The Balangiga Bells are removed from crates after being transported to the Philippines aboard a plane called ‘The Spirit of MacArthur’. Pictures courtesy of the US Embassy in Manila.

The return of Balangiga Bells after 117 years has been described as “the closure of a painful chapter” between the Philippines and US.

Speaking during the handover ceremony at Villamor Air Base today (Tuesday, December 11), Philippine Defense Secretary Delfin Lorenzana said: “Now they are home. They are going back to where they belong. It’s time for healing, it’s time for closure. It’s time to look ahead as two nations should, with shared history and as allies.”


The three bells were taken by American soldiers as war trophies in 1901, after they avenged an ambush that killed 48 of their troops.

The US forces took a bloody revenge for the attack, in what has become known as the Balangiga Massacre.

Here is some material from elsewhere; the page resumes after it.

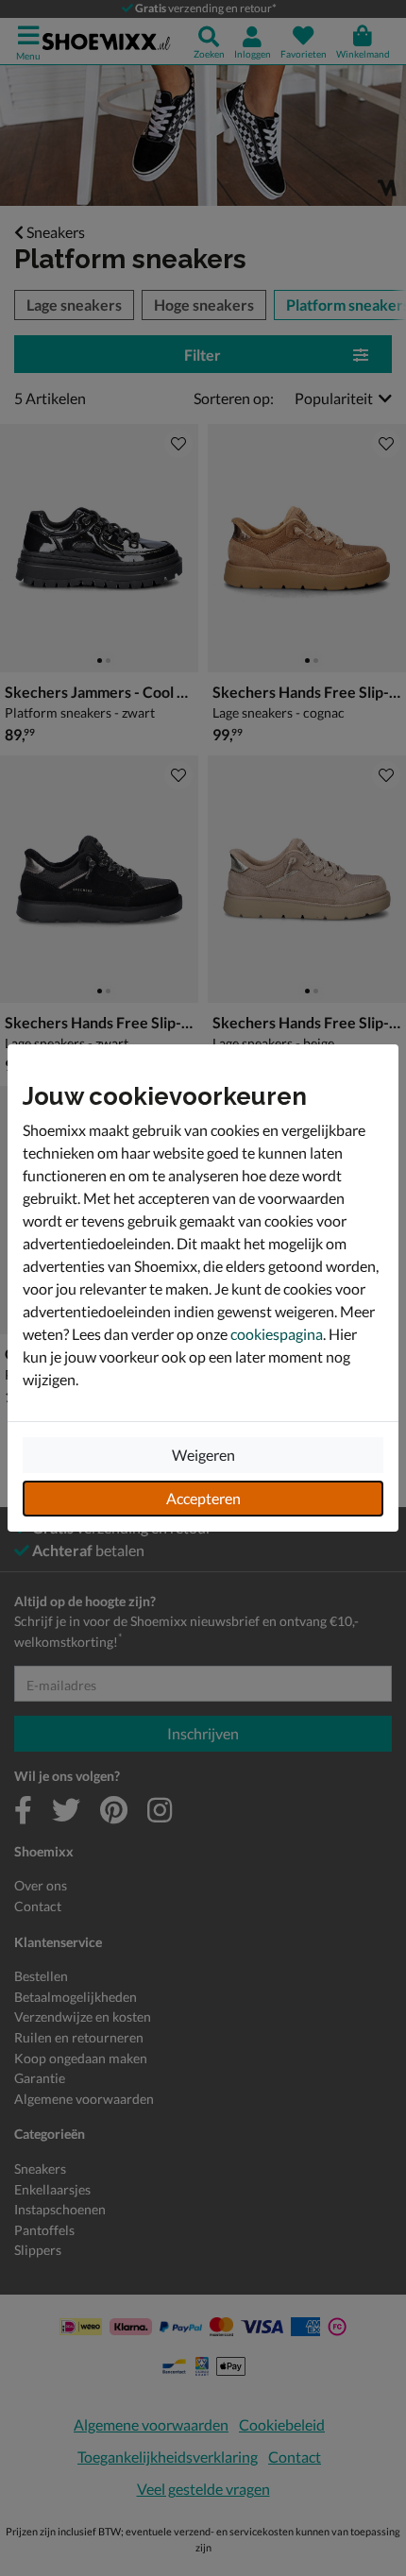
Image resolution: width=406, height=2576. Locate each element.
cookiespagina (276, 1334)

Two of the bells were previously installed at a memorial for fallen troops at a military base in Wyoming, while the third was in a US military base in South Korea.


The bells were flown in on a US C-130 cargo plane — fittingly named ‘The Spirit of MacArthur’ — today and will remain at the air base until they are returned to the church in Balangiga, Eastern Samar, on Saturday.

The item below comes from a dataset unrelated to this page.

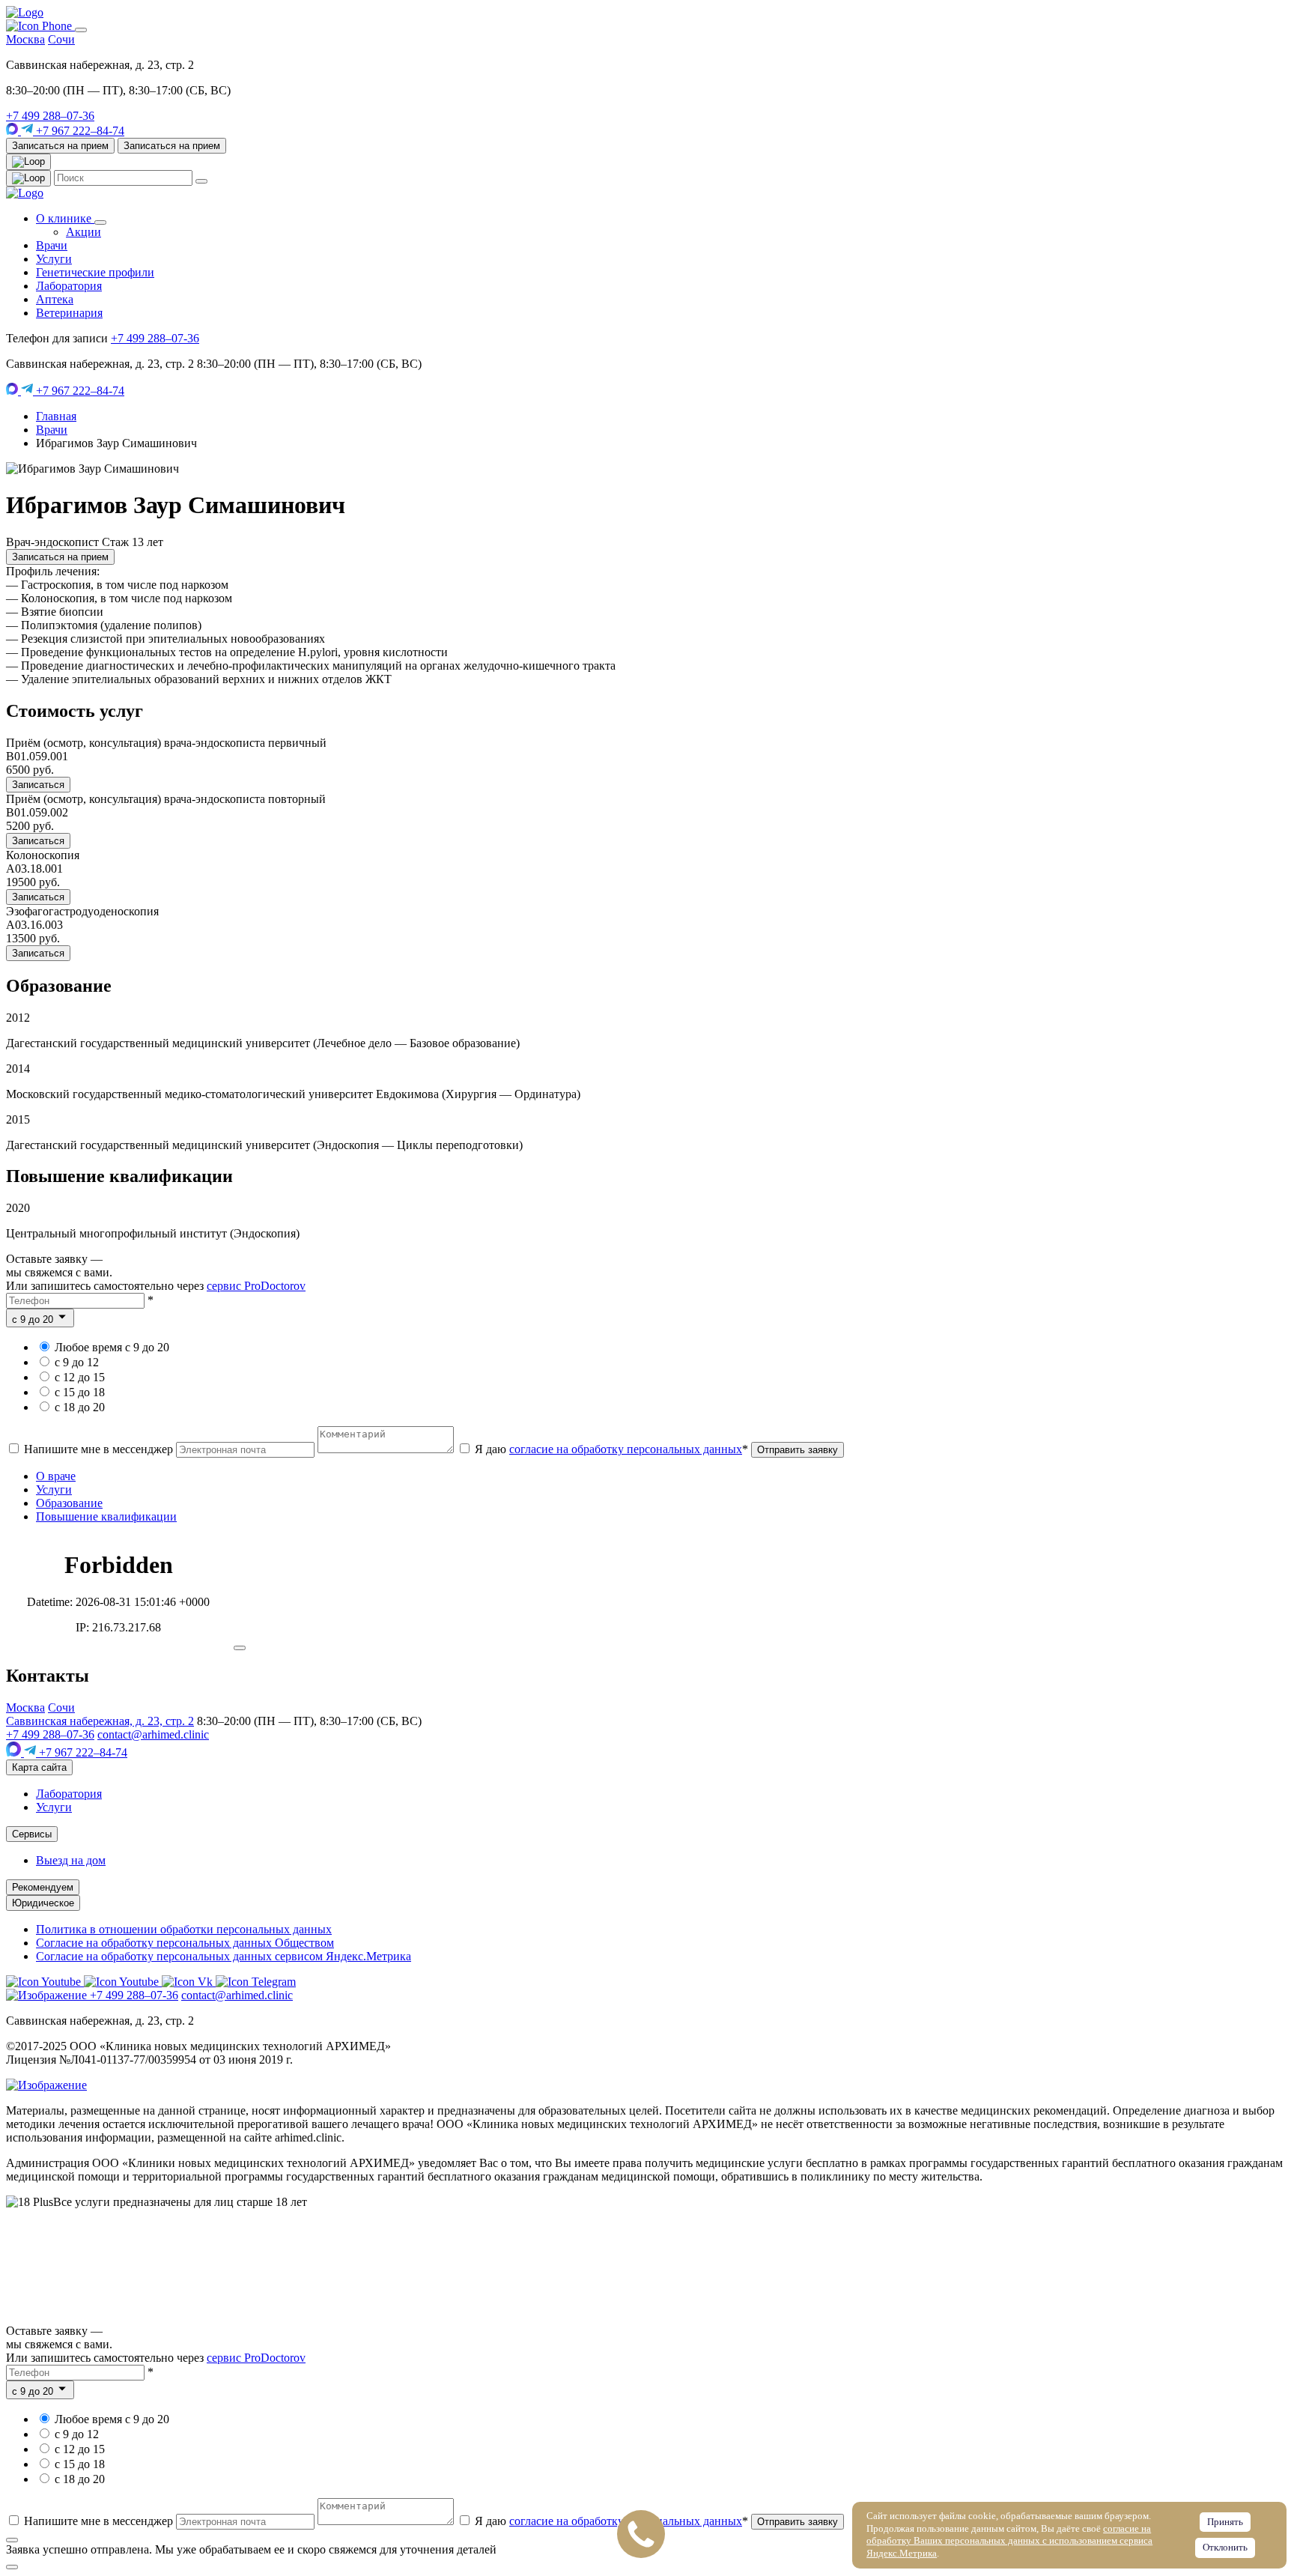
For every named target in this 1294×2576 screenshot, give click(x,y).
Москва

Balangiga Bells ‘a symbol’

“How could these three bells evoke so much intense emotion among Filipino and Americans? Maybe because we human beings live by symbols such as our national flag and in this instance, these bells. They are a symbol of our identity and ourselves,” Lorenzana said.

“This symbolises the courage and patriotism of the soldiers whose acts we would like to perpetuate with these bells.”

US ambassador Sung Kim said the return of the bells signalled the “closing of a painful chapter” in the history of the two countries.

“That painful conflict soon ended, and our countries became partners and friends. We fought together for freedom and to protect democratic values across the Indo-Pacific region. In World War Two and Korea our soldiers fought, bled, died and sacrificed side by side,” he said.

“The bells’ return reflects the strong bonds and mutual respect between our nations and our peoples. The Bells of Balangiga are home now, in the Philippines, where they belong.”